>> START GIVEN INFORMATION

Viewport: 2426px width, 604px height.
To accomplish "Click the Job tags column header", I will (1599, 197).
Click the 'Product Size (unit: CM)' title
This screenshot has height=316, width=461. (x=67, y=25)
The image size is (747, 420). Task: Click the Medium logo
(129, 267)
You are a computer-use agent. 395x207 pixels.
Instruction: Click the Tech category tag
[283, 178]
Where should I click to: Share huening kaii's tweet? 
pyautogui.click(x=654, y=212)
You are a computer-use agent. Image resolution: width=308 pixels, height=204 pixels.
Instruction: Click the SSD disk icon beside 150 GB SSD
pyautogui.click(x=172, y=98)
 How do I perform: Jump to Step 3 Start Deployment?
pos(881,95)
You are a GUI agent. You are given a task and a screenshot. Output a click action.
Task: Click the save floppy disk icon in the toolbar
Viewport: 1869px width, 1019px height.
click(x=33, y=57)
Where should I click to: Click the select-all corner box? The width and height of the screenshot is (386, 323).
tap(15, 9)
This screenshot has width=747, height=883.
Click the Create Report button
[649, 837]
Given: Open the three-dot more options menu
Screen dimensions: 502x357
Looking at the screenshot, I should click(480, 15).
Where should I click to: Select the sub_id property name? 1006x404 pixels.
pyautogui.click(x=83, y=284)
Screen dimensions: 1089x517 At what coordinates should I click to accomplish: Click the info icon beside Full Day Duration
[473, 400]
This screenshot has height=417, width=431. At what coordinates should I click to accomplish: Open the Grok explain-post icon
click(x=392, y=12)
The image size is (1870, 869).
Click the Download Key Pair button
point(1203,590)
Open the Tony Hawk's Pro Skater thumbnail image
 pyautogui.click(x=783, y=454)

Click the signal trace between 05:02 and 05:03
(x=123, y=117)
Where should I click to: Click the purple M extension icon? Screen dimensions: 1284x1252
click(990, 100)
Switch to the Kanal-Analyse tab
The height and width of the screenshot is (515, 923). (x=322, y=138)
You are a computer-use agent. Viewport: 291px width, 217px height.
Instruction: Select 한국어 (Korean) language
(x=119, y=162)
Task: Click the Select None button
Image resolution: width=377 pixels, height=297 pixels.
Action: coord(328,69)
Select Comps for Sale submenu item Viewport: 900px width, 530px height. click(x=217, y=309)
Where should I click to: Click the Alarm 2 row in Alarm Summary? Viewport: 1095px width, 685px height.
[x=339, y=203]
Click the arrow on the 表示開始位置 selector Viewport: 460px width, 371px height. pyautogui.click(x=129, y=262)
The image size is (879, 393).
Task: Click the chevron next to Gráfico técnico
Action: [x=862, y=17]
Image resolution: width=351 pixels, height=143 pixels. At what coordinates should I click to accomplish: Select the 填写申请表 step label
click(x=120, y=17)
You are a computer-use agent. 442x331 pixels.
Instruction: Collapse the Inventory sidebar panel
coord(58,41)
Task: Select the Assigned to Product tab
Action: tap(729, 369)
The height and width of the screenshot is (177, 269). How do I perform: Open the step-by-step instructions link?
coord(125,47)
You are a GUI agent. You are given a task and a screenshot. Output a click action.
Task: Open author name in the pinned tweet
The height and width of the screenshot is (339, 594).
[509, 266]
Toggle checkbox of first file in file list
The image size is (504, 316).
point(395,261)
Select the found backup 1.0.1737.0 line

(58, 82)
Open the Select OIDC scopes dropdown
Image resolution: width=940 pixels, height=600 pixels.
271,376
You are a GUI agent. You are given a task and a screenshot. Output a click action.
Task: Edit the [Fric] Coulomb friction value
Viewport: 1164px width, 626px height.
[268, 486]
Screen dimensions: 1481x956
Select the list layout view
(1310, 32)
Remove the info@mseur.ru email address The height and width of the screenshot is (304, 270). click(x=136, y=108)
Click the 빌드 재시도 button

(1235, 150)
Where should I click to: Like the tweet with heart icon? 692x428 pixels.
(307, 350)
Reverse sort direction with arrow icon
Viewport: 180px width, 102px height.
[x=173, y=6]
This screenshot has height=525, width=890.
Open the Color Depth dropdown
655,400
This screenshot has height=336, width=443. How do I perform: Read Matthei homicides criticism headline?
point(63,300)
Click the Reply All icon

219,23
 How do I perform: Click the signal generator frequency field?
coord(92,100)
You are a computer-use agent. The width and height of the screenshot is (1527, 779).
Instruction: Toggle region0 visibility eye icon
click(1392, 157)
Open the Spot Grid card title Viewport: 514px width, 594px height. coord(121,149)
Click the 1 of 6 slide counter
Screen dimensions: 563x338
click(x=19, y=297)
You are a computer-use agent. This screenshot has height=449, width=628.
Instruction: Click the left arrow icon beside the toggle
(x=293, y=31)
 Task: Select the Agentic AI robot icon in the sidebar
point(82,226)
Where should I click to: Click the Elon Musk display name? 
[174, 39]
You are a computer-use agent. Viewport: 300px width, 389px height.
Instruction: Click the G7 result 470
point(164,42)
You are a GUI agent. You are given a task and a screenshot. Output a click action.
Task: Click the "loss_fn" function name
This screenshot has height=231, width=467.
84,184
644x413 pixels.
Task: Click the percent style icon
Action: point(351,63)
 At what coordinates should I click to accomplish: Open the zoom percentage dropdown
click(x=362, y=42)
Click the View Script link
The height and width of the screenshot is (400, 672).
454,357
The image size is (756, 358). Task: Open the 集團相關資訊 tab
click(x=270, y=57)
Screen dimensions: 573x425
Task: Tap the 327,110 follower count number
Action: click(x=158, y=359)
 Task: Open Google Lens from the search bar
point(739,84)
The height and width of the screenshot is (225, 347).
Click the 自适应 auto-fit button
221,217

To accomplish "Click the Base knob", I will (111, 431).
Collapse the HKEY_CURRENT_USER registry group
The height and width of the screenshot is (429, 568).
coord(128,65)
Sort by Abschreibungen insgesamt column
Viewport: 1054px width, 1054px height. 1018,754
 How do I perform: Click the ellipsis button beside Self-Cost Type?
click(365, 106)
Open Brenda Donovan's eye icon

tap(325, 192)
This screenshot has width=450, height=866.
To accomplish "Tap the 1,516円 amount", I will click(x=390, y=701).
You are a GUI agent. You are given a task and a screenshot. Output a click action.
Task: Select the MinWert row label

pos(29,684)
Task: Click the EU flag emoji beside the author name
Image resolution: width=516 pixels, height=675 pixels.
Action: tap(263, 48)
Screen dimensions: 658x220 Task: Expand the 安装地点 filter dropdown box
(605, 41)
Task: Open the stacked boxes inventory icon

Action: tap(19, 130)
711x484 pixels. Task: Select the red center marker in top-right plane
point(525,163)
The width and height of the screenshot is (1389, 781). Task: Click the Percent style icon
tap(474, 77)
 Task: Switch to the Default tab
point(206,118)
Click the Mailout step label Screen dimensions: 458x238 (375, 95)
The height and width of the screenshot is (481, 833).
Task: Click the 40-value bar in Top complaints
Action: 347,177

>> END GIVEN INFORMATION

**WRITTEN INSTRUCTION**. Starting at the line containing "Click the Reply All icon" and ending after the line containing "click(x=19, y=297)", reproduce those lines from the records, requests included, and subtract 87 from every click coordinate given in the answers.

**ANSWER**.
Click the Reply All icon

132,-64
 How do I perform: Click the signal generator frequency field?
coord(5,13)
You are a computer-use agent. The width and height of the screenshot is (1527, 779).
Instruction: Toggle region0 visibility eye icon
click(1305, 70)
Open the Spot Grid card title Viewport: 514px width, 594px height. coord(34,62)
Click the 1 of 6 slide counter
Screen dimensions: 563x338
click(x=-68, y=210)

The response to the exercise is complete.